The output of the Perl script was something similar to this (on day x the service left the OK state so many times):

'2019-11-01' => 1,
'2019-11-02' => 2,
'2019-11-03' => 127,
'2019-11-04' => 99,
'2019-11-05' => 1,

The previous output let me figure out very quickly the “problem days”. I’ve even imported that text into Excel and created a chart (please, don’t blame me for that :wink:).

So far the story about my aim. I’ll write about the steps I’ve done now.

  1. In Icingaweb2, in History / Event Overview, I modified the filter to fit my needs.

  1. Get the JSON data and save it as a file (by the way, a great feature to export data so it can easily be read by other programs)

  2. Write and run a perl script. The script counts the state changes to a non-OK state and saves this information in a per-day hash (yyyy-mm-dd).

Fun with Perl
use strict;
use warnings;
use JSON;
use POSIX qw( strftime );
use Data::Dumper;

open FILE, "<", "icinga-events.json";
my $json_text = <FILE>;  # Just one line
close FILE;

my $json = decode_json $json_text;

my %errors;

foreach my $e ( @{ $json } ) {

   # Skip OK state events
   next if $e->{state} == 0;

   my $ymd = strftime "%Y-%m-%d", localtime( $e->{timestamp} );
   $errors{ $ymd }++;


$Data::Dumper::Sortkeys = 1;
print Dumper \%errors;
  1. Examine the output
Example output

This output was generated by the above mentioned Perl script.

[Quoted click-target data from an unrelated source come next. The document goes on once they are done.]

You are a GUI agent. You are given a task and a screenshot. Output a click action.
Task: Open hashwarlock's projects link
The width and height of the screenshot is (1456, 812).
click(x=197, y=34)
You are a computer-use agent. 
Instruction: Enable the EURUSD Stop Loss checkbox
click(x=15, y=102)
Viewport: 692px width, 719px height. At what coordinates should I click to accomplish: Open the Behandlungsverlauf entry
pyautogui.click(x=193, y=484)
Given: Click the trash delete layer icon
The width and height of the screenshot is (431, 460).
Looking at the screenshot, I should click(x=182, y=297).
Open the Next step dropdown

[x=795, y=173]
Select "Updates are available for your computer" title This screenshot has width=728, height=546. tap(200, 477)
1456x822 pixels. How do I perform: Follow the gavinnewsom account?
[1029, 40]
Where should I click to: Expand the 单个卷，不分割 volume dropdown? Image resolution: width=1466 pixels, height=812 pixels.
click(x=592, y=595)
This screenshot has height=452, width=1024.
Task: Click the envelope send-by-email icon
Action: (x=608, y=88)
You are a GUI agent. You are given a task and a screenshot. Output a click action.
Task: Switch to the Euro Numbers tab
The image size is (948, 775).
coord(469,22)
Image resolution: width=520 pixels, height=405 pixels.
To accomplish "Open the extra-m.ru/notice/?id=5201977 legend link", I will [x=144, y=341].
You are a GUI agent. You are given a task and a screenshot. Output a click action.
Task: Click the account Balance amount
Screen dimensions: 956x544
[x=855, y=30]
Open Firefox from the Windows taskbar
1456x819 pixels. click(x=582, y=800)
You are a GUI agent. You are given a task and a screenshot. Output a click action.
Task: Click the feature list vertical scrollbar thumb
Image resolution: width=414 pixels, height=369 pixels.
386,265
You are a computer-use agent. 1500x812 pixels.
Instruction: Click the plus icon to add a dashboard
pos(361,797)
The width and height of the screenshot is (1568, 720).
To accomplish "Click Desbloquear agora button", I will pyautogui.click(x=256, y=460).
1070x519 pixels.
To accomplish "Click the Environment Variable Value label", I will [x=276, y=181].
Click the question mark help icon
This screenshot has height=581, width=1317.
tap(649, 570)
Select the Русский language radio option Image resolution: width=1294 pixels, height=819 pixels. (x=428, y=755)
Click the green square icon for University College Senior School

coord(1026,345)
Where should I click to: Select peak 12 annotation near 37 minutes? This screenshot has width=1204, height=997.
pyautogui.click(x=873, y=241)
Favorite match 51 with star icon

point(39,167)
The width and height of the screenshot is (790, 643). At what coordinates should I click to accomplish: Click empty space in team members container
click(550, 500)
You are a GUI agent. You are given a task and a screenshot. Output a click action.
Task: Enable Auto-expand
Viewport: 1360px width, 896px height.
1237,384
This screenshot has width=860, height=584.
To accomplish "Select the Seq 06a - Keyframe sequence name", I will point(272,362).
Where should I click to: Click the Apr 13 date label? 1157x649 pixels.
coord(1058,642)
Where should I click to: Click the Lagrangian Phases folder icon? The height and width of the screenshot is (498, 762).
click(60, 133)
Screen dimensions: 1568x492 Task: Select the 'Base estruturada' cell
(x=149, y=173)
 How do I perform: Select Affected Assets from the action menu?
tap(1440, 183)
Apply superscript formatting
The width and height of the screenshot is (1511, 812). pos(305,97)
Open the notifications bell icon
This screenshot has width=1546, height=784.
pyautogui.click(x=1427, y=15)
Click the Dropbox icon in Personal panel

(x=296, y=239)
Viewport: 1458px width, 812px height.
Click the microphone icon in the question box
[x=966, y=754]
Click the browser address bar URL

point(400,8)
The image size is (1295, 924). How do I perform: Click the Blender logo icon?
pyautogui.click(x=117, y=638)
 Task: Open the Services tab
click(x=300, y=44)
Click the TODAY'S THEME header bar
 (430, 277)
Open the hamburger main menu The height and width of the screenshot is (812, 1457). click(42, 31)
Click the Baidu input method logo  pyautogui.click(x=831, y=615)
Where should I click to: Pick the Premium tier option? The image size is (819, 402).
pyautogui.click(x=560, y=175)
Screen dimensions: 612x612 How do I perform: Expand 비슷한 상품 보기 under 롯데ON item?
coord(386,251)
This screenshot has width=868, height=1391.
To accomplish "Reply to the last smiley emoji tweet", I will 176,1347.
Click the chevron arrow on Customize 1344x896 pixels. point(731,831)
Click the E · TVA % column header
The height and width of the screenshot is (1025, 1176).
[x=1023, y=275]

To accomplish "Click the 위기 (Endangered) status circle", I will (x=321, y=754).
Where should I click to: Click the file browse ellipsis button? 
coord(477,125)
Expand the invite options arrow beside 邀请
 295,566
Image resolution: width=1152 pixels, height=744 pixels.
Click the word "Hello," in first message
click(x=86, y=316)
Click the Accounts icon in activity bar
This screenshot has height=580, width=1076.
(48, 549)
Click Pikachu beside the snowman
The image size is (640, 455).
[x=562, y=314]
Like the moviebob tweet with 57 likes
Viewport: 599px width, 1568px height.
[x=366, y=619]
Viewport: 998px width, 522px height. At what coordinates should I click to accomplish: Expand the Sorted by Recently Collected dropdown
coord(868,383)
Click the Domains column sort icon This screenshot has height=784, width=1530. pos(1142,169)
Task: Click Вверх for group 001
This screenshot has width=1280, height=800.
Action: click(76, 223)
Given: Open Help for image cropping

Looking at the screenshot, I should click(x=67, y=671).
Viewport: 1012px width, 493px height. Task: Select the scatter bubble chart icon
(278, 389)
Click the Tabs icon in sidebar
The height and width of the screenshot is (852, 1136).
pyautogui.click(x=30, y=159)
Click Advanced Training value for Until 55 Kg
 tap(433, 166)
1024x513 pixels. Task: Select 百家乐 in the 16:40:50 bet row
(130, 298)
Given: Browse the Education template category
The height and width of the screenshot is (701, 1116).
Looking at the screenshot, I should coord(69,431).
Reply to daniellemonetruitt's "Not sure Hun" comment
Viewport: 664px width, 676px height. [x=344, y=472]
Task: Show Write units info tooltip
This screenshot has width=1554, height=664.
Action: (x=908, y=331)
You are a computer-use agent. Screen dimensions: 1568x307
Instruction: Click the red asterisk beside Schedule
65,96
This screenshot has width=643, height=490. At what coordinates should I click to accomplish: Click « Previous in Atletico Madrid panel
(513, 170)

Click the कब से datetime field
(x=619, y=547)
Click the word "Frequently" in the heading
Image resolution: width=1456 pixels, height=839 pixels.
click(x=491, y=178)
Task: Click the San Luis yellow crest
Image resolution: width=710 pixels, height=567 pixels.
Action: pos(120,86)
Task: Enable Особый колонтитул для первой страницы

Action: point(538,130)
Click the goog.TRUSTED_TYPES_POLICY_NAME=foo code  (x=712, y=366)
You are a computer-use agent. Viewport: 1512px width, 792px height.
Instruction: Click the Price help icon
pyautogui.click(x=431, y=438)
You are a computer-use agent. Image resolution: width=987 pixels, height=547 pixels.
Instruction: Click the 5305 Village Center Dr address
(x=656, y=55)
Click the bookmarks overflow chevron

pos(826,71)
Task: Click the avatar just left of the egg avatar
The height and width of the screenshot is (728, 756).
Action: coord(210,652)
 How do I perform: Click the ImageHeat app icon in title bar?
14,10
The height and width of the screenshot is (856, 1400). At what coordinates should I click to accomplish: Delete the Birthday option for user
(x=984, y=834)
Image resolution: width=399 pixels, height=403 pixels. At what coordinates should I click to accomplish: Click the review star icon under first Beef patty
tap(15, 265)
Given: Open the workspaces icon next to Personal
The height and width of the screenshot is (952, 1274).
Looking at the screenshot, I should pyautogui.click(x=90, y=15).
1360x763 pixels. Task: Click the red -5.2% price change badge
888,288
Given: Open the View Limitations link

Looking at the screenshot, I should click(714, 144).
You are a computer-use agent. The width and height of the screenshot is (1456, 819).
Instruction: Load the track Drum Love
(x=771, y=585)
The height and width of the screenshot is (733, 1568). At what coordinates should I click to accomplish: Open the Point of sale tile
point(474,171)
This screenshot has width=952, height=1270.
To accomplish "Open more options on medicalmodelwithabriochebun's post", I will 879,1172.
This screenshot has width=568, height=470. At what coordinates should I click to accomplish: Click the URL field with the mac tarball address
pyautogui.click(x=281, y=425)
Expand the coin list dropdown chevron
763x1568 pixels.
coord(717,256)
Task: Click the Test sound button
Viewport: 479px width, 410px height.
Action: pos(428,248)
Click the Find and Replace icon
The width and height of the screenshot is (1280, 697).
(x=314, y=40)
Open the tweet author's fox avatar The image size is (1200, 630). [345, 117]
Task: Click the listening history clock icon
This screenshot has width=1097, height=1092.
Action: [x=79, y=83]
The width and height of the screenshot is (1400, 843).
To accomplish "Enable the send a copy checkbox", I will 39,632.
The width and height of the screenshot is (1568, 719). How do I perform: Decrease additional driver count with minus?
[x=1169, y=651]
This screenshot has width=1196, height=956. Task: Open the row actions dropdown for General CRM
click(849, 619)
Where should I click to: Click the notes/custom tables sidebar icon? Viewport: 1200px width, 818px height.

The JSON was taken from Michi’s Vagrant standalone box. Unfortunately, the box was running only on 2 days so the output is not very big but I hope you’ll get the idea.

bernd@arch ~/icinga-events-json-perl % perl
$VAR1 = {
          '2019-12-03' => 2937,
          '2019-12-10' => 244

Feeding the script with different JSON files you can easily compare 2 different services for example.

I’ve thought about a heat-map similar to the Icingaweb2’s Event Grid (HTML output by the Perl script) but dismissed it.

Happy monitoring :smiley:

1 Like

Thanks for sharing this. Looks interesting if there the access to the database isn’t possible. :+1: